Coloring Derived Metric Cells with Change in Contribution
Matching a user’s intuition for the ‘Change in Contribution’ color of a cell in the heatmap for a derived metric is more challenging. We derived a formula where we separated out the contribution to the numerator and denominator to define a pull:
\[PULL_{t,d} = \frac{SPEND_{t,d}}{SPEND_t} - \frac{CLICKS_{t,d}}{CLICKS_t}\]When dimension value d’s CPC matches the overall, i.e., \(CPC_d = CPC\), then the pull for d is exactly 0. If \(CPC_d > CPC\), then d will have a positive pull and if \(CPC_d < CPC\), then d will have a negative pull. By looking at the change in pull between the two time periods, we get a formula that closely matches our intuition for ‘Change in Contribution’ on simple metrics.
\[\text{Change in contribution for }d = PULL_{1,d} - PULL_{0,d}\]Working through with our example we get:
\(\text{Change in contribution for android} = \left(\frac{15}{100} - \frac{1100}{2000}\right) - \left(\frac{5}{100} - \frac{1100}{2000}\right) = 0.1\) \(\text{Change in contribution for iOS} = \left(\frac{85}{100} - \frac{900}{2000}\right) - \left(\frac{95}{100} - \frac{900}{2000}\right) = -0.1\)

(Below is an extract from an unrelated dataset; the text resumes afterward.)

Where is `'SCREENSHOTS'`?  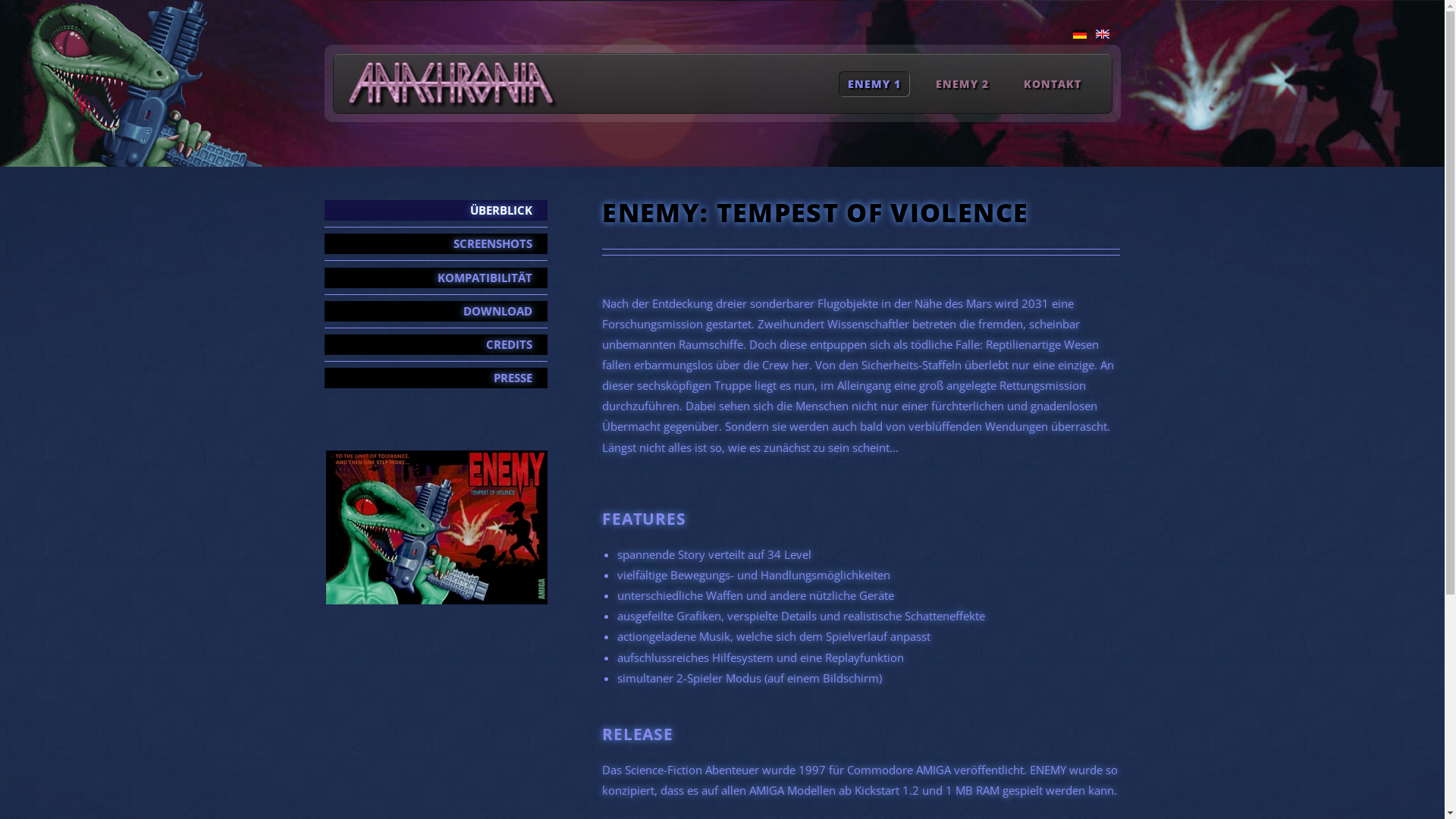
'SCREENSHOTS' is located at coordinates (435, 243).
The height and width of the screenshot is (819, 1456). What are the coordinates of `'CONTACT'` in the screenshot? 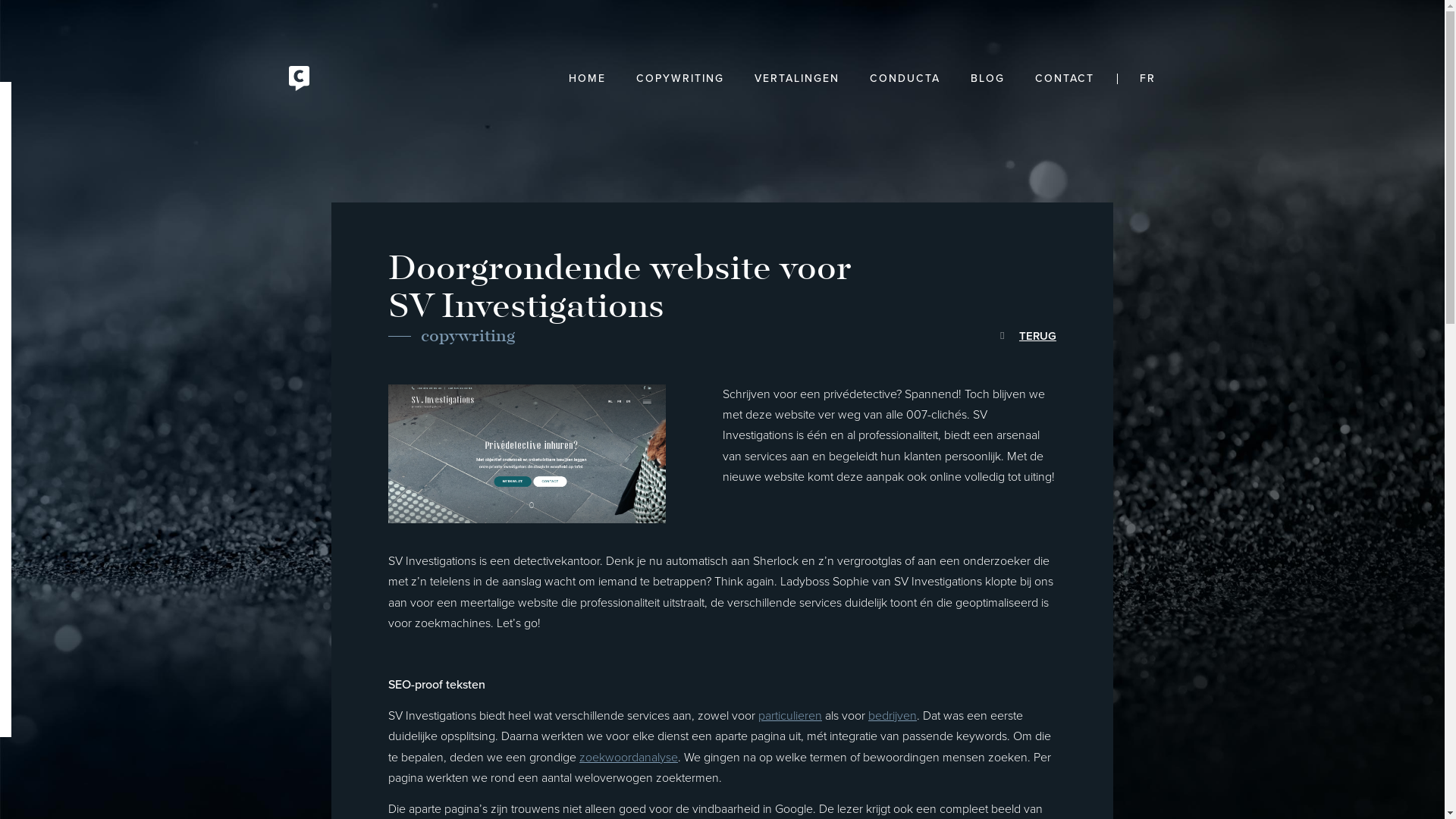 It's located at (1063, 78).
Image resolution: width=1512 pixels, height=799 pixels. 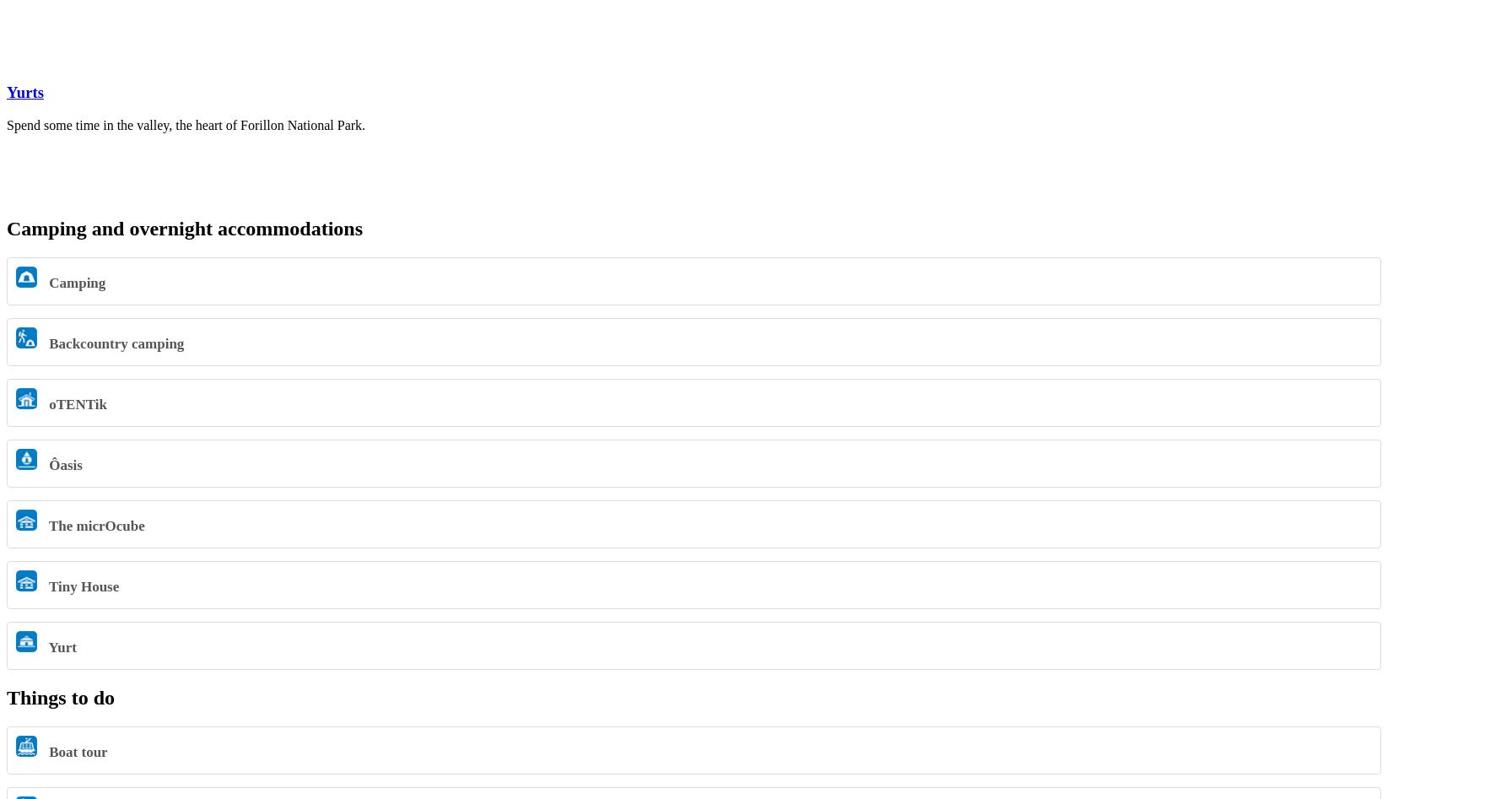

In our example, android has increased SPEND and so no longer pulls the overall CPC down as much and will be colored blue while iOS has decreased SPEND and has a smaller pull up on the overall CPC, resulting in a red color. A dimension value that has positive ‘Change in Contribution’ for CPC has either a) increased the amount it is pulling up on CPC or b) decreased the amount it is pulling down on CPC. This matches the behavior for the simple metric ‘Change in Contribution’ where the colors are normalized to the overall change.
Wrap up
Putting these formulas together, users can more easily investigate changes in derived metrics like CPC:
A heatmap displaying ‘Change in Contribution’ for CPC. Cell sizes and colors are computed based on the derived metric specific formulas.
Cell size naturally corresponds to the importance of the dimension value and color correctly reflects what cells are driving changes in CPC.